DIRECTIONS
Repeat all entries exactly.

○ ○ ○ ○ ○ ○ ○

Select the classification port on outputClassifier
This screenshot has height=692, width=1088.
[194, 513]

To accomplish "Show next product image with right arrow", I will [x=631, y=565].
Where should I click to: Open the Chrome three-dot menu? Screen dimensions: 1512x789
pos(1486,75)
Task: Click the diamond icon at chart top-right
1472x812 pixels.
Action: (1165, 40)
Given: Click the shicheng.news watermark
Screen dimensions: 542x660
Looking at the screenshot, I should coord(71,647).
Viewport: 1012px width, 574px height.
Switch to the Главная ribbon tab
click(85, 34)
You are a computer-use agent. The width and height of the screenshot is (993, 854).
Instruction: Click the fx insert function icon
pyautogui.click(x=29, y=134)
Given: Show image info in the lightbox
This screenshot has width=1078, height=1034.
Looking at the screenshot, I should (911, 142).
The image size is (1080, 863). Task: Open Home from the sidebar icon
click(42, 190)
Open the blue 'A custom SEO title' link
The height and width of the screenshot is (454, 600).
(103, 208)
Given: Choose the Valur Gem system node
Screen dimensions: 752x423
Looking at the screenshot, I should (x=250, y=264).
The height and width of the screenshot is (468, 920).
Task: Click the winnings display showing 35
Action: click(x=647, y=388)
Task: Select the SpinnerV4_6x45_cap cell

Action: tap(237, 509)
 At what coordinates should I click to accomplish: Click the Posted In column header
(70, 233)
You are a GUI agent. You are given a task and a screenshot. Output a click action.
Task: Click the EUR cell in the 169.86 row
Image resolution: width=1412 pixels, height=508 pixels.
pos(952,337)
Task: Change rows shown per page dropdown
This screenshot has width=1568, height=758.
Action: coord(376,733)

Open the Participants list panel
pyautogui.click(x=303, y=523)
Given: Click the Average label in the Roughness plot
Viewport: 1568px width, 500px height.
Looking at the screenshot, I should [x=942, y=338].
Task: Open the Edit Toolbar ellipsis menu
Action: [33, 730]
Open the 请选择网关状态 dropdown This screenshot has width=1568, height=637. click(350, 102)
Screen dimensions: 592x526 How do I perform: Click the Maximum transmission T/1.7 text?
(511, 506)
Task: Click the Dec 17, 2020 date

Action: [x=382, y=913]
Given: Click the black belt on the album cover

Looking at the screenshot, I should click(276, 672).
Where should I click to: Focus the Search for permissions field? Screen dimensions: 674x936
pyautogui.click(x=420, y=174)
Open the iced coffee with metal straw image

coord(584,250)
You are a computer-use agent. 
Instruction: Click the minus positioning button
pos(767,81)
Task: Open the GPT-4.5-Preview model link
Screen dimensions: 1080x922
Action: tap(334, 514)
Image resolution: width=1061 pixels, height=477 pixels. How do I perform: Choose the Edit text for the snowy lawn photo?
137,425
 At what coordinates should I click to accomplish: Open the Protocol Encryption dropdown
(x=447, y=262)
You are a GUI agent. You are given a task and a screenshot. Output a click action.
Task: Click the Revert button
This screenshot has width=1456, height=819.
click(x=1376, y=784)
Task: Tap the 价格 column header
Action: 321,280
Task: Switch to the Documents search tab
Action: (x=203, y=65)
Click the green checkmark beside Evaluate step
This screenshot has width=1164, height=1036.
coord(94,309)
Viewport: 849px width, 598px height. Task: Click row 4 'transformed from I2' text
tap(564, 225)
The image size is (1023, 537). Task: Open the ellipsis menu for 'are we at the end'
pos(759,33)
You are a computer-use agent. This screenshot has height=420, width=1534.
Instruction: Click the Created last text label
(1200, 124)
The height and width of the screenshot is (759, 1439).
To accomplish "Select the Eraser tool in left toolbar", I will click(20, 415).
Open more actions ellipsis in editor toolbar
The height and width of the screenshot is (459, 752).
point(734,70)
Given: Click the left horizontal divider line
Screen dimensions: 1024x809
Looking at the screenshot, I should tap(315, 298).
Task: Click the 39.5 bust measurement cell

○ ○ ○ ○ ○ ○ ○

YOUR SOLUTION
Select the classification port on outputClassifier
This screenshot has height=692, width=1088.
[194, 513]

To accomplish "Show next product image with right arrow", I will [x=631, y=565].
Where should I click to: Open the Chrome three-dot menu? Screen dimensions: 1512x789
pos(1486,75)
Task: Click the diamond icon at chart top-right
1472x812 pixels.
Action: (1165, 40)
Given: Click the shicheng.news watermark
Screen dimensions: 542x660
Looking at the screenshot, I should coord(71,647).
Viewport: 1012px width, 574px height.
Switch to the Главная ribbon tab
click(85, 34)
You are a computer-use agent. The width and height of the screenshot is (993, 854).
Instruction: Click the fx insert function icon
pyautogui.click(x=29, y=134)
Given: Show image info in the lightbox
This screenshot has width=1078, height=1034.
Looking at the screenshot, I should (911, 142).
The image size is (1080, 863). Task: Open Home from the sidebar icon
click(42, 190)
Open the blue 'A custom SEO title' link
The height and width of the screenshot is (454, 600).
(103, 208)
Given: Choose the Valur Gem system node
Screen dimensions: 752x423
Looking at the screenshot, I should (x=250, y=264).
The height and width of the screenshot is (468, 920).
Task: Click the winnings display showing 35
Action: click(x=647, y=388)
Task: Select the SpinnerV4_6x45_cap cell

Action: tap(237, 509)
 At what coordinates should I click to accomplish: Click the Posted In column header
(70, 233)
You are a GUI agent. You are given a task and a screenshot. Output a click action.
Task: Click the EUR cell in the 169.86 row
Image resolution: width=1412 pixels, height=508 pixels.
pos(952,337)
Task: Change rows shown per page dropdown
This screenshot has width=1568, height=758.
Action: coord(376,733)

Open the Participants list panel
pyautogui.click(x=303, y=523)
Given: Click the Average label in the Roughness plot
Viewport: 1568px width, 500px height.
Looking at the screenshot, I should [x=942, y=338].
Task: Open the Edit Toolbar ellipsis menu
Action: [33, 730]
Open the 请选择网关状态 dropdown This screenshot has width=1568, height=637. click(350, 102)
Screen dimensions: 592x526 How do I perform: Click the Maximum transmission T/1.7 text?
(511, 506)
Task: Click the Dec 17, 2020 date

Action: [x=382, y=913]
Given: Click the black belt on the album cover

Looking at the screenshot, I should click(276, 672).
Where should I click to: Focus the Search for permissions field? Screen dimensions: 674x936
pyautogui.click(x=420, y=174)
Open the iced coffee with metal straw image

coord(584,250)
You are a computer-use agent. 
Instruction: Click the minus positioning button
pos(767,81)
Task: Open the GPT-4.5-Preview model link
Screen dimensions: 1080x922
Action: tap(334, 514)
Image resolution: width=1061 pixels, height=477 pixels. How do I perform: Choose the Edit text for the snowy lawn photo?
137,425
 At what coordinates should I click to accomplish: Open the Protocol Encryption dropdown
(x=447, y=262)
You are a GUI agent. You are given a task and a screenshot. Output a click action.
Task: Click the Revert button
This screenshot has width=1456, height=819.
click(x=1376, y=784)
Task: Tap the 价格 column header
Action: 321,280
Task: Switch to the Documents search tab
Action: (x=203, y=65)
Click the green checkmark beside Evaluate step
This screenshot has width=1164, height=1036.
coord(94,309)
Viewport: 849px width, 598px height. Task: Click row 4 'transformed from I2' text
tap(564, 225)
The image size is (1023, 537). Task: Open the ellipsis menu for 'are we at the end'
pos(759,33)
You are a computer-use agent. This screenshot has height=420, width=1534.
Instruction: Click the Created last text label
(1200, 124)
The height and width of the screenshot is (759, 1439).
To accomplish "Select the Eraser tool in left toolbar", I will click(20, 415).
Open more actions ellipsis in editor toolbar
The height and width of the screenshot is (459, 752).
point(734,70)
Given: Click the left horizontal divider line
Screen dimensions: 1024x809
Looking at the screenshot, I should tap(315, 298).
Task: Click the 39.5 bust measurement cell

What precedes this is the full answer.